The Stones boys have also earned their share of press. Twenty-four-year-old James Jagger, Georgia’s brother, landed his first film role in a biopic of the composer Vivaldi in 2008. He once claimed having his father’s surname was “more of a curse than a blessing.” Meanwhile, 26-year-old Tyrone Wood, son of Ronnie, made the news by shunning a rock ’n’ roll lifestyle in favor of a steady job curating the family art gallery, Scream, in London’s Mayfair. After growing up with Mick Jagger’s children, Lizzie and Jimmy, and Keith Richards’s daughters, Theodora and Alex, he claims he’s “had years of being approached by fame-seeking phonies” and tells the UK’s Daily Mail that he “can spot them a mile off.”
Uberbrat Pack
“We’ve had the Rat Pack (Dean Martin, Frank Sinatra, Sammy Davis, Jr.), the Brat Pack (Judd Nelson, Ally Sheedy, Demi Moore, Emilio Estevez, Andrew McCarthy, Molly Ringwald and Rob Lowe) and the Drab Pack (Winona Ryder, Matt Dillon, Ethan Hawke and River Phoenix). Now a new set has become style icons for a generation — the Uberbrat Pack,” proclaims The Guardian. “They are like a superior race, specially bred for the job.
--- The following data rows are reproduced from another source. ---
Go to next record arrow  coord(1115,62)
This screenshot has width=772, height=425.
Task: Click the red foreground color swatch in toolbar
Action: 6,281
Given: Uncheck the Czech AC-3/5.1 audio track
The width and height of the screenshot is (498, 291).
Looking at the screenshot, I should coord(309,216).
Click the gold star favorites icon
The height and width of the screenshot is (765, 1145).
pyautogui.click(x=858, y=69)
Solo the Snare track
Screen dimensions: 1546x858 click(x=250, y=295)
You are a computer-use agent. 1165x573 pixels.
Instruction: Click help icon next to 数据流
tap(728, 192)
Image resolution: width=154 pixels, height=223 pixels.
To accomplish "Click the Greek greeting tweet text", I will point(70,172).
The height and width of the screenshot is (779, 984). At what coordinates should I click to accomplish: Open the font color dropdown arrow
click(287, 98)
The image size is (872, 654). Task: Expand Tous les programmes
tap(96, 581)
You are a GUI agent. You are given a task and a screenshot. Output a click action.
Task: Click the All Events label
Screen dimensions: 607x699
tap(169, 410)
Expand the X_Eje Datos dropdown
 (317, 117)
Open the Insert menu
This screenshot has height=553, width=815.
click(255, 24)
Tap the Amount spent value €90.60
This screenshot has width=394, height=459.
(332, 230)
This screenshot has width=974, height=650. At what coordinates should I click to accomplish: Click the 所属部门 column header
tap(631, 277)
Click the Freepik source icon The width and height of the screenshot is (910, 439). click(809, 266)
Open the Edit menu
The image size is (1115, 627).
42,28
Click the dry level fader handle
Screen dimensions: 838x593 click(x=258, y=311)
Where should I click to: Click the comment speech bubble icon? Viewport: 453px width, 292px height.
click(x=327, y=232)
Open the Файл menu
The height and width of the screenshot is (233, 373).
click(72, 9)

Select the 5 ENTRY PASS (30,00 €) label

Peaches and Pixie Geldof, Daisy Lowe, Lizzy and Georgia Jagger, Jaime Winstone, Lily Allen and Coco Sumner, daughters of respectively Bob Geldof, (Gavin Rossdale), Mick Jagger, Ray Winstone, Keith Allen and Sting.”
The torrent of 21st-century name-dropping will not be complete, of course, without mentioning Tyson McVie, Neneh Cherry’s daughter; Zoe Kravitz, daughter of Lenny Kravitz and Lisa Bonet; Django Stewart, son of the Eurythmics’ Dave Stewart; Lily Collins, daughter of Phil Collins; and the Osbourne kids, Jack and Kelly. (And even though his dad isn’t a rocker, Indio Falconer Downer, Robert Downey Jr.’s son, gets a special nod due to his growing online fanbase.)
Mysterious Gravitational Pull
“There’s a mysterious gravitational pull that seems to bond the children of legendary musicians. Encounter enough of them and it starts to feel like a secret society,” wrote Rolling Stone’s Mark Binelli in March 2005. “They’ve all grown up with parents who have simultaneously rejected society’s rules and reaped its rewards, and they all recognize certain traits in each other.”
See, if life were a fraternity, these descendants would be legacies, shoo-ins to a world of freebies and a life of critical gaze. From Frances Bean Cobain to Zoe Kravitz, there seems to be a never-ending parade of pretenders to the throne. But if there’s one child that people are watching extra closely and grooming as a trendsetter for the 2010s, it’s definitely Lourdes Leon, Madonna’s daughter.